[START OF Dataset entries]

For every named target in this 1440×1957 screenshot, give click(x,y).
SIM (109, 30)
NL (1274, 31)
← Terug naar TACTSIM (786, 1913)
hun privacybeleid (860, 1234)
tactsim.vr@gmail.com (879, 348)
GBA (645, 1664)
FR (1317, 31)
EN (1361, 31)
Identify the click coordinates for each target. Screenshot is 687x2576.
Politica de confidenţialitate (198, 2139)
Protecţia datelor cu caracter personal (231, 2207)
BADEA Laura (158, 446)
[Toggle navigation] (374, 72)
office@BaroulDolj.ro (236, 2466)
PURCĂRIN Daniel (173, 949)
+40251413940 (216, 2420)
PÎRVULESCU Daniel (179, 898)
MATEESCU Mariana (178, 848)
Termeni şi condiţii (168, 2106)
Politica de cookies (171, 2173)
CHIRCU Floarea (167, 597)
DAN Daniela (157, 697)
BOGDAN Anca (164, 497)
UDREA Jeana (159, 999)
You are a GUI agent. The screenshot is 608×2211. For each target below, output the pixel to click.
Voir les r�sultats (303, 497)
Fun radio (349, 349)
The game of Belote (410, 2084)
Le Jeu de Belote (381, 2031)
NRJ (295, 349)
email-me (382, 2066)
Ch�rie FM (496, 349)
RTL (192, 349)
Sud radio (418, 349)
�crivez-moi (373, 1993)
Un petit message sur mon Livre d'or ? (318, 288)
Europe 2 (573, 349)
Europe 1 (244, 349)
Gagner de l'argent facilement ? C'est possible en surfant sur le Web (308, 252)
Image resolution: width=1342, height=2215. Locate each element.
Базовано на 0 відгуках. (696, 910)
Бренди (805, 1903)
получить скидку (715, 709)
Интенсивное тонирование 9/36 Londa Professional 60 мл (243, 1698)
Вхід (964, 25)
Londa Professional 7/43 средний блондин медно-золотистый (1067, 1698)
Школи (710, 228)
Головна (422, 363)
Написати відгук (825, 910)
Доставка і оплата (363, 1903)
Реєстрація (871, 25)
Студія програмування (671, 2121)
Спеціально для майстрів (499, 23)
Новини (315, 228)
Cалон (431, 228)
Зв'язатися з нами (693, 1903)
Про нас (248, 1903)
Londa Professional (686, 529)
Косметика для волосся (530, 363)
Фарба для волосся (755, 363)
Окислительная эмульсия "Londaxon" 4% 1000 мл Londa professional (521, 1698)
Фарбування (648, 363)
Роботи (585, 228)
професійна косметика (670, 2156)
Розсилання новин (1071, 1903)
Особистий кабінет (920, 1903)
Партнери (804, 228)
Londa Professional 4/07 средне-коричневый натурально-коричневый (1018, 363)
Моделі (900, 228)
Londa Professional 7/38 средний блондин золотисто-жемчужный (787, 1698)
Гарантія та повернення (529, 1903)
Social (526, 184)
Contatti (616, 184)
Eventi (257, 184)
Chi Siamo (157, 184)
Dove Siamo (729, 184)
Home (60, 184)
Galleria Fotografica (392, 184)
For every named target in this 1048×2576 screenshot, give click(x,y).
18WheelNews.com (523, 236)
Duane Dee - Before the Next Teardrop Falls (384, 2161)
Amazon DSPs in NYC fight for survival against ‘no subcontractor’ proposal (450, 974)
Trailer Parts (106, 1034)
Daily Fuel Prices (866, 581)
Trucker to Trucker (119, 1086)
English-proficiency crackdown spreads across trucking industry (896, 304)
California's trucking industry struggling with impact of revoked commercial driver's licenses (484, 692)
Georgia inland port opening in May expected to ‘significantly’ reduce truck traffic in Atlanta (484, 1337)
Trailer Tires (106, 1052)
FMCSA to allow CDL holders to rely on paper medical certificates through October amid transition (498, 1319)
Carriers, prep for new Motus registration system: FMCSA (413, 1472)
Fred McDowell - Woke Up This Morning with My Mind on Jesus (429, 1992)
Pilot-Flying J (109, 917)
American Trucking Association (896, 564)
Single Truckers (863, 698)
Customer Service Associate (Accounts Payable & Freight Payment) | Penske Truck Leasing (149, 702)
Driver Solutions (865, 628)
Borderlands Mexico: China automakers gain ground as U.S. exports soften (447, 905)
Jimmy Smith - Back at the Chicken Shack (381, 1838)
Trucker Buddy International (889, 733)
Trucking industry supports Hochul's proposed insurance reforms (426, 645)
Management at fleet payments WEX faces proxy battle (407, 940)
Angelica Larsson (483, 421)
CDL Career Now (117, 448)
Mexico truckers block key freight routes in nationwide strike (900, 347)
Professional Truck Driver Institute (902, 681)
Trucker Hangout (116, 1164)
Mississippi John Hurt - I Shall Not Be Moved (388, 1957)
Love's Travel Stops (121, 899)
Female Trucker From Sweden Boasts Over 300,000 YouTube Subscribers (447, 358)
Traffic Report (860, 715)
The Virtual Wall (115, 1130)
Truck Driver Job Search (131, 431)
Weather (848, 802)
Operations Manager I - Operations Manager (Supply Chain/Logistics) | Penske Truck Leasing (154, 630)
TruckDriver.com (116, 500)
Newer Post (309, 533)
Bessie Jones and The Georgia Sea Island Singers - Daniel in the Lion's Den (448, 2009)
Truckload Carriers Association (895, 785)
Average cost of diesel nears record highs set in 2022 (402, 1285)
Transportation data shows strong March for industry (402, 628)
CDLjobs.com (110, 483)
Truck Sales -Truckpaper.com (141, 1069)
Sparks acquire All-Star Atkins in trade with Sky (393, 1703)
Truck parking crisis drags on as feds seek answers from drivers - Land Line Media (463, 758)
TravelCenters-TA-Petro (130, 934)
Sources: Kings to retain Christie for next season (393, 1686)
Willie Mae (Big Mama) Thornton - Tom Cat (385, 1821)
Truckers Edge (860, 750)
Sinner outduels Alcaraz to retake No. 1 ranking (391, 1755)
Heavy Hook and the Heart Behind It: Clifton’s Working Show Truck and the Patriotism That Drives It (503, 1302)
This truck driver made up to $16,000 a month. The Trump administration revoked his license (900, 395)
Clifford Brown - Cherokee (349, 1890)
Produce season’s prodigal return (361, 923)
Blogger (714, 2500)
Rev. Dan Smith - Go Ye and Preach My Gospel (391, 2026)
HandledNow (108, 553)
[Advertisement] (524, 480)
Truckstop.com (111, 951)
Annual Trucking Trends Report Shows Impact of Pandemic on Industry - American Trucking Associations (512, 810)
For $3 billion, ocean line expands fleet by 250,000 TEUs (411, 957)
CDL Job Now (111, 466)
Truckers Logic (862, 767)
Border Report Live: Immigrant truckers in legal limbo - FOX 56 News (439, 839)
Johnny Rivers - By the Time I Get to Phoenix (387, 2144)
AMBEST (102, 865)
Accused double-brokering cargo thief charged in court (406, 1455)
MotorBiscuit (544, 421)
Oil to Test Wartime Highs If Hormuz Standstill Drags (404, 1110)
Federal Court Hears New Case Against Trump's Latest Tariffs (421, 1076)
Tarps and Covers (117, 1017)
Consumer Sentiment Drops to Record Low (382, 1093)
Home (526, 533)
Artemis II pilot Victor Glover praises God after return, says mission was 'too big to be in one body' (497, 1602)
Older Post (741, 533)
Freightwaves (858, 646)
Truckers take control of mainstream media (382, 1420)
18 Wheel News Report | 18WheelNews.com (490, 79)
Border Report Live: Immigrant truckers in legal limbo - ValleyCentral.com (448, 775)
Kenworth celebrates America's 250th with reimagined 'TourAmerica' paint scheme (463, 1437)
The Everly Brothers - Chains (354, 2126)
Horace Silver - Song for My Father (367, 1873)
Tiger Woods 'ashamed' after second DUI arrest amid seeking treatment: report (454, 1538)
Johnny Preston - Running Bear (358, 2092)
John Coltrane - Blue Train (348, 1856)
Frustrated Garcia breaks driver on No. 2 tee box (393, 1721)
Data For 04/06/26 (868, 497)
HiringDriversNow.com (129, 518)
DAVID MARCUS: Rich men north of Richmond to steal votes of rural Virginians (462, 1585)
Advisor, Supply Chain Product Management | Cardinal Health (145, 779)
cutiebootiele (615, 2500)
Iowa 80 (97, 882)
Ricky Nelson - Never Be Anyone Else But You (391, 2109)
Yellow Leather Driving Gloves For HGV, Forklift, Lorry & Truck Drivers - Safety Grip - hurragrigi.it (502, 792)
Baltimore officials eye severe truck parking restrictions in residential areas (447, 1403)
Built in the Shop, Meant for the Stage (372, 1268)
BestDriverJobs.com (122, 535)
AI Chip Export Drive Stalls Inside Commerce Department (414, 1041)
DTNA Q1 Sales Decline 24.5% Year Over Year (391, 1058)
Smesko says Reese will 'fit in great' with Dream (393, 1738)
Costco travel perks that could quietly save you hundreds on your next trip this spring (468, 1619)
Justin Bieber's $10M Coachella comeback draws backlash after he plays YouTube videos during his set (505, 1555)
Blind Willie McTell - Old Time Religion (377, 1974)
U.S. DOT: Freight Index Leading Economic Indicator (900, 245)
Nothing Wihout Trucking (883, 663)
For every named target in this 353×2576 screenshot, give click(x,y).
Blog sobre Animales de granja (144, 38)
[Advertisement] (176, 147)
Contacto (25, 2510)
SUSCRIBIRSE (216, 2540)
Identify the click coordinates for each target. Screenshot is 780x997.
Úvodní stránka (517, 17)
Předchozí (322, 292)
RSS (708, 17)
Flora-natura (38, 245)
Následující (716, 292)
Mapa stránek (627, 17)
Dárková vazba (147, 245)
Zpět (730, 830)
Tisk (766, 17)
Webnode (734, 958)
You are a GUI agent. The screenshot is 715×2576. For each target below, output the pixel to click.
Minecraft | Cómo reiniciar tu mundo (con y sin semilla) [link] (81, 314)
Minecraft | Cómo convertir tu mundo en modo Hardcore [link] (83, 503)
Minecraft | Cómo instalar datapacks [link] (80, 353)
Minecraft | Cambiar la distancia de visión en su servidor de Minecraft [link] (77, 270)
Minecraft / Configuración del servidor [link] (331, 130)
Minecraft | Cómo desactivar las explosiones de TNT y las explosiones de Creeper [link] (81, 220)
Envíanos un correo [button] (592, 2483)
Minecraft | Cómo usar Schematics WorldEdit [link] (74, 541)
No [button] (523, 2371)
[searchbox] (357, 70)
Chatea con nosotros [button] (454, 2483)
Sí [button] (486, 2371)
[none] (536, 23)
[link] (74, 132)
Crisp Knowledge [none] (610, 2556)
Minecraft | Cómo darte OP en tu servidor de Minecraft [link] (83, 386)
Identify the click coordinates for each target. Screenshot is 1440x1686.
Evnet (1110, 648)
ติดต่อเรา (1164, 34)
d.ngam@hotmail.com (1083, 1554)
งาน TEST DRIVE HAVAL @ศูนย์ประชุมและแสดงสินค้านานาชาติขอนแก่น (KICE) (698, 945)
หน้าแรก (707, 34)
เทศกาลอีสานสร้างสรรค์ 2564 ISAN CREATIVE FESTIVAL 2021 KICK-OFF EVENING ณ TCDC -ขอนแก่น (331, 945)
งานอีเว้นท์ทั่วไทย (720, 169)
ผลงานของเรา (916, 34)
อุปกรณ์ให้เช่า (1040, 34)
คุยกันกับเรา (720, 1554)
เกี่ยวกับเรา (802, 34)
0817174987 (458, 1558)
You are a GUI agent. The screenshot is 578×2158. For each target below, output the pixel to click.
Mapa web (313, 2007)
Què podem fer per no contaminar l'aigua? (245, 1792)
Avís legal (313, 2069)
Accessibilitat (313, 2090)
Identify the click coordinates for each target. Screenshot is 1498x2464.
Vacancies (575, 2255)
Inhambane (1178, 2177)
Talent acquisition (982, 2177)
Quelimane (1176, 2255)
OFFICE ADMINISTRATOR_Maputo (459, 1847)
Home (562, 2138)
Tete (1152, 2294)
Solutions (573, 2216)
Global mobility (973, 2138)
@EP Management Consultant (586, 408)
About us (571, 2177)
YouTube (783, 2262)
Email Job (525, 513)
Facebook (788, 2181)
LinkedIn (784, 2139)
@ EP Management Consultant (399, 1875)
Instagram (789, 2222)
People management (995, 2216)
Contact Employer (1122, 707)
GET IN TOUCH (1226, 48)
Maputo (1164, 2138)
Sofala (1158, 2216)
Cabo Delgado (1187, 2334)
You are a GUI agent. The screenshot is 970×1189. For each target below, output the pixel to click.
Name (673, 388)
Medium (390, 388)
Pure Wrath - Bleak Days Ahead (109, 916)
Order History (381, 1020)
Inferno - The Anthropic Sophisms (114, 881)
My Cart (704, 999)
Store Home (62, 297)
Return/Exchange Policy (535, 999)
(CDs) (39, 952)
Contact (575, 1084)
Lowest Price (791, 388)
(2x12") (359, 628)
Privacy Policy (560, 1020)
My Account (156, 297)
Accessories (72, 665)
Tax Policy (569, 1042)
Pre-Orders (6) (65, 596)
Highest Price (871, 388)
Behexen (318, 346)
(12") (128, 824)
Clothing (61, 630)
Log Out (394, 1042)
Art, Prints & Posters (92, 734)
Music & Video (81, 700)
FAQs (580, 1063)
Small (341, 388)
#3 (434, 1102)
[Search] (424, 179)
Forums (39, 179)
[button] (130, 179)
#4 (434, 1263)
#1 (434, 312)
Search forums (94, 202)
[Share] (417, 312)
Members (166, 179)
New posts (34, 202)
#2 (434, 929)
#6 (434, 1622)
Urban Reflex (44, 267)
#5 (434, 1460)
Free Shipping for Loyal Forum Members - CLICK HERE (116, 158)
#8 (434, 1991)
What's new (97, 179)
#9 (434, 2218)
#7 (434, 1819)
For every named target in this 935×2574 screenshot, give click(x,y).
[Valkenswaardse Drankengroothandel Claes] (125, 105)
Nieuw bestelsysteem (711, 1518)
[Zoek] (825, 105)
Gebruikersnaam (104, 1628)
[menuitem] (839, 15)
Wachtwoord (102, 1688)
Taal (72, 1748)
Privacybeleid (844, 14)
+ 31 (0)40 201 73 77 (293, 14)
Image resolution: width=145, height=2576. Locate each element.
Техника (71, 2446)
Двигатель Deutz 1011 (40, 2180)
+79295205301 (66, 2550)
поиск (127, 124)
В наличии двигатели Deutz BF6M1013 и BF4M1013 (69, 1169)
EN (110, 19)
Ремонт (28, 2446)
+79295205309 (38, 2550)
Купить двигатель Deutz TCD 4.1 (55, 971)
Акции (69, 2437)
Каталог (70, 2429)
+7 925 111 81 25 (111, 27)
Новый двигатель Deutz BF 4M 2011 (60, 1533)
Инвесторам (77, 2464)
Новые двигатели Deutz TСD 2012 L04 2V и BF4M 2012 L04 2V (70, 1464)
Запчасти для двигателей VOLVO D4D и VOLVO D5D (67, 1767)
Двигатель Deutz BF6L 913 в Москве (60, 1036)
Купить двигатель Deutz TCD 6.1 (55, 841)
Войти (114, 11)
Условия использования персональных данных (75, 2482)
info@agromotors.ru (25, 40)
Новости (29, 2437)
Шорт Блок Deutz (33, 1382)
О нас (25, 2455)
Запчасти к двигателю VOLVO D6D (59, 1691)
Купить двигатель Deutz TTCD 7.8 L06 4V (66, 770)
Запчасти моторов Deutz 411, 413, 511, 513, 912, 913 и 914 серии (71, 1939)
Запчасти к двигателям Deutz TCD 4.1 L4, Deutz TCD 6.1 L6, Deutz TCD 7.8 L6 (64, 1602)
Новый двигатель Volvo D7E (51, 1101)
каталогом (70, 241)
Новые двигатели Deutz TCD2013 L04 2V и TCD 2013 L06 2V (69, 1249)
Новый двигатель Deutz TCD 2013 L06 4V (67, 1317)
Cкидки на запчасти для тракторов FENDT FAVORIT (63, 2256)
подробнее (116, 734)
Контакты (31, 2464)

[END OF Dataset entries]

Copy down the lines of the material starting at the one that contains "Mississippi John Hurt" and ending at the one that contains "Sinner outduels Alcaraz", with both end lines included, keeping every line identical to the original.

**Reply:**
Mississippi John Hurt - I Shall Not Be Moved (388, 1957)
Love's Travel Stops (121, 899)
Female Trucker From Sweden Boasts Over 300,000 YouTube Subscribers (447, 358)
Traffic Report (860, 715)
The Virtual Wall (115, 1130)
Truck Driver Job Search (131, 431)
Weather (848, 802)
Operations Manager I - Operations Manager (Supply Chain/Logistics) | Penske Truck Leasing (154, 630)
TruckDriver.com (116, 500)
Newer Post (309, 533)
Bessie Jones and The Georgia Sea Island Singers - Daniel in the Lion's Den (448, 2009)
Truckload Carriers Association (895, 785)
Average cost of diesel nears record highs set in 2022 (402, 1285)
Transportation data shows strong March for industry (402, 628)
CDLjobs.com (110, 483)
Truck Sales -Truckpaper.com (141, 1069)
Sparks acquire All-Star Atkins in trade with Sky (393, 1703)
Truck parking crisis drags on as feds seek answers from drivers - Land Line Media (463, 758)
TravelCenters-TA-Petro (130, 934)
Sources: Kings to retain Christie for next season (393, 1686)
Willie Mae (Big Mama) Thornton - Tom Cat (385, 1821)
Truckers Edge (860, 750)
Sinner outduels Alcaraz to retake No. 1 ranking (391, 1755)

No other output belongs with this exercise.